Syntactic text complexity. Common measures of syntactic complexity include the mean length of clause (MLC), T-unit [1] (MLTU), and sentence (MLS) (Vajjala & Meurers, 2013). The number of dependent clauses, complex T-units and elaborated phrasal structures (e.g., complex nominals, verb phrases) per clause, T-unit and sentence has also been employed to measure syntactic complexity (Lu, 2010; Ortega, 2003; Yu, 2021). Lu (2010) created the L2 Syntactic Complexity Analyzer (L2SCA) that incorporates 14 syntactic complexity measures subsumed into five categories: (a) length of production unit, (b) sentence complexity ratio, (c) the amount of subordination, (d) the amount of coordination, and (e) particular syntactic structures. Table 4 details measures of syntactic complexity in this study.

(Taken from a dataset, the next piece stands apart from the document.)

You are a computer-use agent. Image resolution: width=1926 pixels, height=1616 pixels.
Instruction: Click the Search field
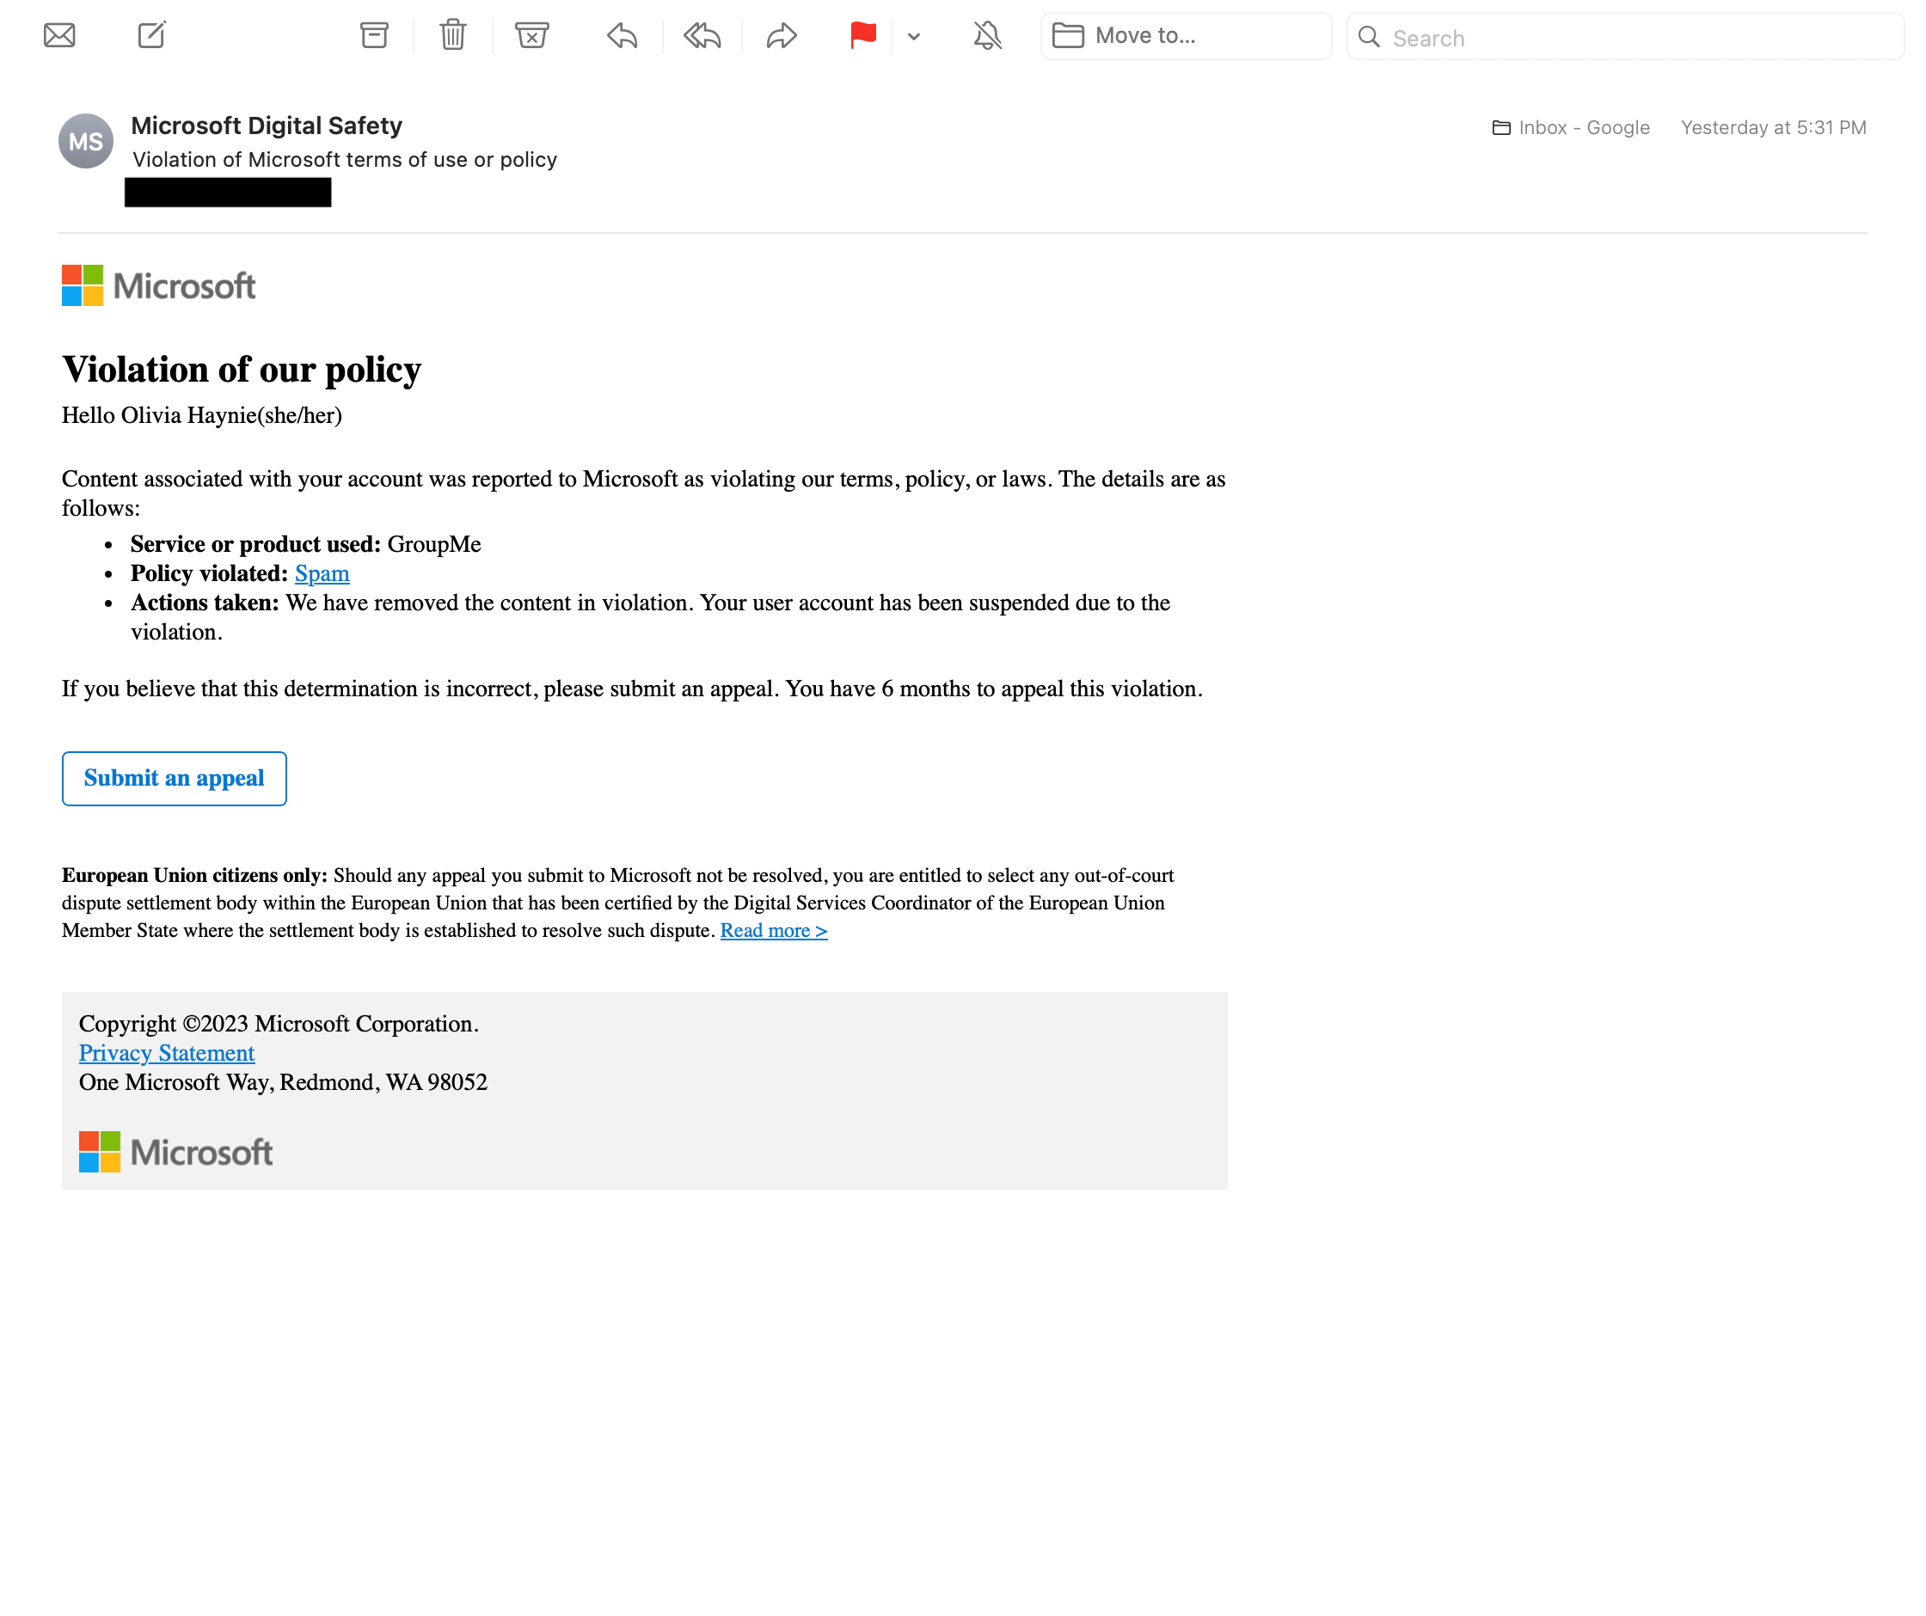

Table 4. Syntactic complexity measures from L2SCA

Category	Measure	Index Name
Length of the production unit	Mean length of clause	MLC
	Mean length of sentence	MLS
	Mean length of T-unit	MLT
Sentence complexity	Sentence complexity ratio	C/S
Subordination	T-unit complexity ratio	C/T
	Complex T-unit ratio	CT/T
	Dependent clause ratio	DC/C
	Dependent clause per T-unit	DC/T
Coordination	Coordinate phrases per clause	CP/C
	Coordinate phrases per T-unit	CP/T
	Sentence coordination ratio	T/S
Particular structures	Complex nominals per clause	CN/C
	Complex nominals per T-unit	CN/T
	Verb phrases per T-unit	VP/T

Kyle (2016) extended the examination of syntactic complexity to include phrasal complexity (i.e., absolute complexity; Bulté & Housen, 2012) to fully unfold the syntactic features of a text, and created the Tool for the Automatic Analysis of Syntactic Sophistication and Complexity (TAASC) to automatically calculate 190 indices of fine-grained clausal and phrasal complexity. In this study, we adopted 15 indices that calculate the average number of particular structures per clause. Auxiliary verbs, bare noun phrase temporal modifiers, negation and discourse markers, existential “there”, parataxis, modals, agents, passive auxiliaries, passive clausal and nominal subjects, phrasal verb particles, and undefined dependents are all structures removed from analyses because they contribute less to clausal complexity than other structures measured by TAASSC, as justified below:

Auxiliary verbs are functional elements that only marginally increase clausal complexity because they are features of obligatory inflection which reflect grammatical rather than lexical meanings (Biber et al., 2014).
Bare noun phrase temporal modifiers often behave similarly to functional elements signifying time rather than demonstrating syntactic patterns.
Negation markers and discourse markers are better classified as features of textual cohesion rather than clausal complexity (Halliday & Hasan, 2014).
The existential “there” is a fixed construction that does not demonstrate syntactic flexibility and instead exemplify an ideational metafunction of text rather than interpersonal adaptations (Biber et al., 2013).
Parataxis is ambiguous, “sometimes competing with coordination, sometimes with subordination, for the same semantic niche in language” (Hoeksema & Napoli, 1993, p. 291), and therefore is rather limited to additive but disjointed structures.
Modals indicate mood, which is more of a morphological structure that expresses viewpoint than a structure indicating syntactic sophistication (Bardovi-Harlig, 2000).
Agents and passive auxiliaries are also more morphological than syntactic. Agents demonstrate relational processes rather than clausal transformations according to Halliday’s transitivity system (Thompson, 2014). Passive auxiliaries accompany the passive construction rather than exemplifying complexity in their own right.
Passive clausal and nominal subjects are byproducts of passivization – the passive itself is the sophisticated structure and already represented elsewhere.
Phrasal verb particles are minimal functional elements that add meaning and therefore are better understood as increasing semantic complexity rather than syntactic complexity (Garniner & Schmitt, 2015; Spring, 2019). Halliday (2004) characterizes particles as instantiating circumstantial features of verb group rather than increasing complexity.
Undefined dependents are an artifact of parsing errors rather than sophisticated syntax and such parsing inaccuracies do not genuinely reflect a learner’s syntactic competence (Briscoe et al., 2010).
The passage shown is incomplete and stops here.